29      En troisième lieu, la République italienne conteste les résultats des études mentionnées au point 21 du présent arrêt, ceux-ci étant, en raison de leur absence de fiabilité et du caractère partiel des données collectées, dépourvus de pertinence.

30      S’agissant de la portée de l’article 4, paragraphes 3 et 4, de la directive 2011/7, la République italienne fait valoir, en premier lieu, qu’il ressort d’une interprétation littérale et systématique de ces dispositions que, si cette directive impose aux États membres de garantir, dans leur législation transposant ladite directive et dans les contrats portant sur des transactions commerciales dans lesquelles le débiteur est l’un de leurs pouvoirs publics, des délais maximaux de paiement conformes auxdites dispositions ainsi que de prévoir le droit des créanciers, en cas de non-respect de ces délais, à des intérêts pour retard de paiement et à une indemnisation des frais de recouvrement, ces mêmes dispositions n’exigent, en revanche, pas des États membres qu’ils garantissent le respect effectif, en toutes circonstances, desdits délais par leurs pouvoirs publics. La directive 2011/7 viserait à uniformiser non pas les délais dans lesquels les pouvoirs publics doivent effectivement procéder au paiement des montants dus en rémunération de leurs transactions commerciales, mais uniquement les délais dans lesquels ils doivent remplir leurs obligations sans encourir les pénalités automatiques pour retard de paiement.
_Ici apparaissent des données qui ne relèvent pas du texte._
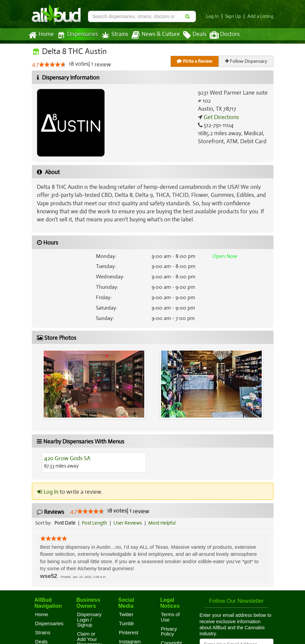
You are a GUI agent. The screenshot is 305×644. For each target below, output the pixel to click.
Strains (112, 35)
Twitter (126, 614)
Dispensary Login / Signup (89, 620)
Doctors (219, 35)
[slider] (52, 65)
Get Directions (220, 117)
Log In (215, 16)
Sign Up (235, 16)
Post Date (65, 523)
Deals (190, 35)
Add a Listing (261, 16)
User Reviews (129, 523)
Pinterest (129, 633)
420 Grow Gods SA (67, 459)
31      En effet, outre que l’article 4, paragraphe 6, de la directive 2011/7 se bornerait à imposer le respect du délai de paiement « fixé dans le contrat », il ne ressortirait pas de l’article 4, paragraphes 3 et 4, de cette directive que les pouvoirs publics sont tenus de payer leurs dettes dans le délai qu’il prévoit. Quant à l’expression « délai de paiement », elle ne viserait pas, dans les dispositions pertinentes de ladite directive, le délai dans lequel les pouvoirs publics doivent effectivement s’acquitter de telles dettes.

32      En deuxième lieu, la République italienne fait valoir que l’article 4, paragraphe 3, de la directive 2011/7 se limite à fixer les points de départ des délais de paiement dans le cadre des transactions commerciales. Ainsi, la référence, dans cette disposition, aux circonstances factuelles que sont la réception de la facture, la réception des marchandises, la prestation des services, ou encore l’acceptation ou la vérification des marchandises n’impliquerait pas qu’un État membre soit tenu de veiller in concreto au respect desdits délais.

33      En troisième lieu, l’absence d’échéance précise à laquelle l’obligation imposée à l’article 4, paragraphes 3 et 4, de la directive 2011/7 doit être exécutée mettrait en évidence que, s’agissant du respect des délais de paiement, cette directive soumet l’État membre concerné non pas à des obligations de résultat, mais tout au plus à des obligations de moyen, dont la violation ne saurait être constatée que si la situation de cet État membre s’écarte considérablement de celle préconisée par ladite directive. Or, dans la présente affaire, les données fournies à la Commission démontreraient, d’une part, une diminution considérable et continue des retards de paiement des dettes commerciales des pouvoirs publics et, d’autre part, en ce qui concerne plus particulièrement les pouvoirs publics opérant dans le service national de santé, un retard modeste, ne dépassant que de quelques jours le délai de paiement prévu à l’article 4, paragraphe 4, de la même directive.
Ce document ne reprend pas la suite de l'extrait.